Start of Block

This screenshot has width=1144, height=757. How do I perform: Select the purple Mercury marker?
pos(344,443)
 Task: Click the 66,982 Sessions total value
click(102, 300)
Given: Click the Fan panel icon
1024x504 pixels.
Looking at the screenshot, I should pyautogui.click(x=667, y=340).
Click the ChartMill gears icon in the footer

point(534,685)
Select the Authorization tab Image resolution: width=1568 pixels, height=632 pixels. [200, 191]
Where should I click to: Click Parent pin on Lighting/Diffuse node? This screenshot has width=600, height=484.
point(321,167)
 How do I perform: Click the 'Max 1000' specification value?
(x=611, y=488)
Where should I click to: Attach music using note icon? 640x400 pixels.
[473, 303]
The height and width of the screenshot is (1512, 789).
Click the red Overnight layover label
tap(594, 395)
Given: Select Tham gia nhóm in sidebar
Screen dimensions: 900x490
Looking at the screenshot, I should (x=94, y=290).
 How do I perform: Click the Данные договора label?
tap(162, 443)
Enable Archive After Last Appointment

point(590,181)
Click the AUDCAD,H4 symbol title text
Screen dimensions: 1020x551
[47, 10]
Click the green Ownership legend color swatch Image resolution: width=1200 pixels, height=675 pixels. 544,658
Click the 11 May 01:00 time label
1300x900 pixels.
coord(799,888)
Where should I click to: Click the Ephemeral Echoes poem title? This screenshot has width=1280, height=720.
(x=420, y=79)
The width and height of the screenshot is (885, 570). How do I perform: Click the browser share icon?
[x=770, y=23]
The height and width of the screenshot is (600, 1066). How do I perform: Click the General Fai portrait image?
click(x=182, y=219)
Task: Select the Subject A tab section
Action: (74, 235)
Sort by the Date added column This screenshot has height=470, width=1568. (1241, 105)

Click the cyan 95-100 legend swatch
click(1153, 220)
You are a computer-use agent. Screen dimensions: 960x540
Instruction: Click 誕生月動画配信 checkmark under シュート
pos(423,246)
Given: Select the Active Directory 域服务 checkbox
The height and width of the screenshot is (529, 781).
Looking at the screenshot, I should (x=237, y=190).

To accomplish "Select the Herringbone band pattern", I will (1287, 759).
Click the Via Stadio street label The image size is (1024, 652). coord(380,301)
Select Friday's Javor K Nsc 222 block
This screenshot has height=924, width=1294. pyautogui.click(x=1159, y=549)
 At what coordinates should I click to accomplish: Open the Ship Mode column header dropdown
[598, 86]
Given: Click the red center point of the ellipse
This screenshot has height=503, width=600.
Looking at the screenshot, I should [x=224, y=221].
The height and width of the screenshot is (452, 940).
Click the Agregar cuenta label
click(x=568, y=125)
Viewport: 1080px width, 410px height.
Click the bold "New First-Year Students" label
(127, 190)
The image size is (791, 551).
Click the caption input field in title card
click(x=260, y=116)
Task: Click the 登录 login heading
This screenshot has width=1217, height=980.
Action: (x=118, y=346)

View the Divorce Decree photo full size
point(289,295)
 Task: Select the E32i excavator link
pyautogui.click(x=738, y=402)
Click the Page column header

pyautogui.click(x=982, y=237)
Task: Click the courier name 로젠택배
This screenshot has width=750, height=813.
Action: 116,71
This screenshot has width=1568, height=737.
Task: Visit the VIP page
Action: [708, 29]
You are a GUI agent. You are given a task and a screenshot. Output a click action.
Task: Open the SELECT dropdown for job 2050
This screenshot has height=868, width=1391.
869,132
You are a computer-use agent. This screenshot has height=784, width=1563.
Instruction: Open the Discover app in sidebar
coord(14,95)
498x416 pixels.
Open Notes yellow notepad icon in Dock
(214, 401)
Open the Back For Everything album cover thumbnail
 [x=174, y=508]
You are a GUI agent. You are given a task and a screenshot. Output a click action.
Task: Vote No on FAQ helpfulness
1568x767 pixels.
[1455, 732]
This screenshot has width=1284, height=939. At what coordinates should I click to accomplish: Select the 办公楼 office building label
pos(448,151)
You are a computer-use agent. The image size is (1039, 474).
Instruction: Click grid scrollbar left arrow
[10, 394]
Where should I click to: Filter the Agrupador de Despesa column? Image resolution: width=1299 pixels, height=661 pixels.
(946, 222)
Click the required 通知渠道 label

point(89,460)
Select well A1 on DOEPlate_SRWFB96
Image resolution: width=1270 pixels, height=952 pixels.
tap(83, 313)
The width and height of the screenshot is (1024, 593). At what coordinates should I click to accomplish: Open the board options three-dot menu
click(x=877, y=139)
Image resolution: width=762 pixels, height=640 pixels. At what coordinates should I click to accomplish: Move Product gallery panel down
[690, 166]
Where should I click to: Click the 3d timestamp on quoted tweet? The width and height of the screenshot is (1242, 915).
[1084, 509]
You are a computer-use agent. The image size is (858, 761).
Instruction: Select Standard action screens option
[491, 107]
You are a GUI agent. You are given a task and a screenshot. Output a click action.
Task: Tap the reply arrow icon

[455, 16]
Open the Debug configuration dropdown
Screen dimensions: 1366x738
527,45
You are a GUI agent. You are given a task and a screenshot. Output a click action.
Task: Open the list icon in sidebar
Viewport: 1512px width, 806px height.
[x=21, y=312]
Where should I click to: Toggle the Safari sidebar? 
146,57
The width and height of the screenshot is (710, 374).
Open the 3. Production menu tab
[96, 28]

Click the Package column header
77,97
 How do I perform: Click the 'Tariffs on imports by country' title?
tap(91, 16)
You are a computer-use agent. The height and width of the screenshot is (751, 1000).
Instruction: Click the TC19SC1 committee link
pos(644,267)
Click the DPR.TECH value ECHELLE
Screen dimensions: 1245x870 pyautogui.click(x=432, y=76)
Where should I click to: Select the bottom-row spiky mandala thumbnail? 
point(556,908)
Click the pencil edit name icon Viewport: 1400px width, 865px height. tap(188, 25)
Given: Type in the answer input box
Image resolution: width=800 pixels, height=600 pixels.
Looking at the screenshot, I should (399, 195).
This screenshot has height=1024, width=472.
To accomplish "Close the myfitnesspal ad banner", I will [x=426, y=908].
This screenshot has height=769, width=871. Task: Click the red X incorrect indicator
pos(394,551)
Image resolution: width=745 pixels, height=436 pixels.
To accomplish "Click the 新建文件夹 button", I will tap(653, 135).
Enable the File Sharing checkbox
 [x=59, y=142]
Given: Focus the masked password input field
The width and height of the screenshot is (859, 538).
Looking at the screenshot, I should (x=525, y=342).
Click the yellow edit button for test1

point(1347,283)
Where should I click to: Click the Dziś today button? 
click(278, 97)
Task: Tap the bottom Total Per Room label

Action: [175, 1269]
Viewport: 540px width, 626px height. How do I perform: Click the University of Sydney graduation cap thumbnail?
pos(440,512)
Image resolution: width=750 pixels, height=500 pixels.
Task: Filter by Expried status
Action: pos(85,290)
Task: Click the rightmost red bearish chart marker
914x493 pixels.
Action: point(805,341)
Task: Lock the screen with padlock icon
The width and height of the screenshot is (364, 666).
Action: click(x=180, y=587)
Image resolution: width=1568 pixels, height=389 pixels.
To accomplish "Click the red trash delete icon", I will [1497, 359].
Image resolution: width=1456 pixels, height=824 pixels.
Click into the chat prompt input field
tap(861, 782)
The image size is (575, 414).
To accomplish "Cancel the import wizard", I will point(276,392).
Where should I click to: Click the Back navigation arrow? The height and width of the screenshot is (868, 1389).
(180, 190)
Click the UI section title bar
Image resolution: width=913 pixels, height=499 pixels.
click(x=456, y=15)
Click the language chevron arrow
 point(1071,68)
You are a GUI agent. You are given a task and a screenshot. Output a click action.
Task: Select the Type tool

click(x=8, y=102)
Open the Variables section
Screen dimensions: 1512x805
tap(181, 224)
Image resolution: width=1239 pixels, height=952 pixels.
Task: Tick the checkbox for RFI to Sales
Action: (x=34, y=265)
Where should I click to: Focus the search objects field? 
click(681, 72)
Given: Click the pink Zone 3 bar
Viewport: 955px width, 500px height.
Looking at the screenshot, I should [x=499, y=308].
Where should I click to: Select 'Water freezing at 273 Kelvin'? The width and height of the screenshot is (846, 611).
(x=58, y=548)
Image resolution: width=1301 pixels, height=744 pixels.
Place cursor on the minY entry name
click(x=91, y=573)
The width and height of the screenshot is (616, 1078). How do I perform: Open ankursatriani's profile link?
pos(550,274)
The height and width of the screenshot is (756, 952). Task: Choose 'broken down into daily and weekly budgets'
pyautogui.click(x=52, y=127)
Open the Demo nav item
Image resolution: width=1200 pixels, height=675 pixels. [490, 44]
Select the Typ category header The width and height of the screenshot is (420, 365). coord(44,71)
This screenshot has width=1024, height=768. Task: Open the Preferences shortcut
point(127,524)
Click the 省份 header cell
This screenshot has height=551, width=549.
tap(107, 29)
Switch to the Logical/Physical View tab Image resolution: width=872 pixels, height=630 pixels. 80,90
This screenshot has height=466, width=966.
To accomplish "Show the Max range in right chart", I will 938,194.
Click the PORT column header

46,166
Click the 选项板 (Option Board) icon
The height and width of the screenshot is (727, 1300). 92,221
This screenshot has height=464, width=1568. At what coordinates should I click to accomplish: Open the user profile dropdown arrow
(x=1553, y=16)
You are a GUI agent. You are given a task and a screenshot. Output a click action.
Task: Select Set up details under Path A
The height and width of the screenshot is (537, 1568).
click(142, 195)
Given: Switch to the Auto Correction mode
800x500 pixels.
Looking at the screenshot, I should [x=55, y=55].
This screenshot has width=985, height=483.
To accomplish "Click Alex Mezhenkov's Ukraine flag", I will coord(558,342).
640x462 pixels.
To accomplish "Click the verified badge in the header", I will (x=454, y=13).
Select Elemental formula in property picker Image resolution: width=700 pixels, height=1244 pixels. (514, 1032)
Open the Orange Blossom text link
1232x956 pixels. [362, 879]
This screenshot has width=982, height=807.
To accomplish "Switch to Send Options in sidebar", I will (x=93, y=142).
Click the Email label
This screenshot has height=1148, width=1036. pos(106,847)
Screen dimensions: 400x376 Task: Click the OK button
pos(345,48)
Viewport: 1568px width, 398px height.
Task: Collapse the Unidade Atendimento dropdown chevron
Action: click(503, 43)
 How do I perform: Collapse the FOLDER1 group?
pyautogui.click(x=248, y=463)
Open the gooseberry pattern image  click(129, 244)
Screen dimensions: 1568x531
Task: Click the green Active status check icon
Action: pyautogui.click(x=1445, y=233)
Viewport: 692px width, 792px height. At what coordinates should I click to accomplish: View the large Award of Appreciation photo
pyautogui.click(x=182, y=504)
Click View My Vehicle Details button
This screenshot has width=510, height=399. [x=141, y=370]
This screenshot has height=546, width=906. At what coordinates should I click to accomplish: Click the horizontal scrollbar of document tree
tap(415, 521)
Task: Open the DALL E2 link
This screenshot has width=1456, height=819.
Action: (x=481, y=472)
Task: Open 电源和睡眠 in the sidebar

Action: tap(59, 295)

End of Block

• [Required action]
Output the lines above between the one holding "The width and height of the screenshot is (616, 1078)." and the one holding "Select the Typ category", inclusive, with nothing before or after them.

• [Written response]
The width and height of the screenshot is (616, 1078). How do I perform: Open ankursatriani's profile link?
pos(550,274)
The height and width of the screenshot is (756, 952). Task: Choose 'broken down into daily and weekly budgets'
pyautogui.click(x=52, y=127)
Open the Demo nav item
Image resolution: width=1200 pixels, height=675 pixels. [490, 44]
Select the Typ category header The width and height of the screenshot is (420, 365). coord(44,71)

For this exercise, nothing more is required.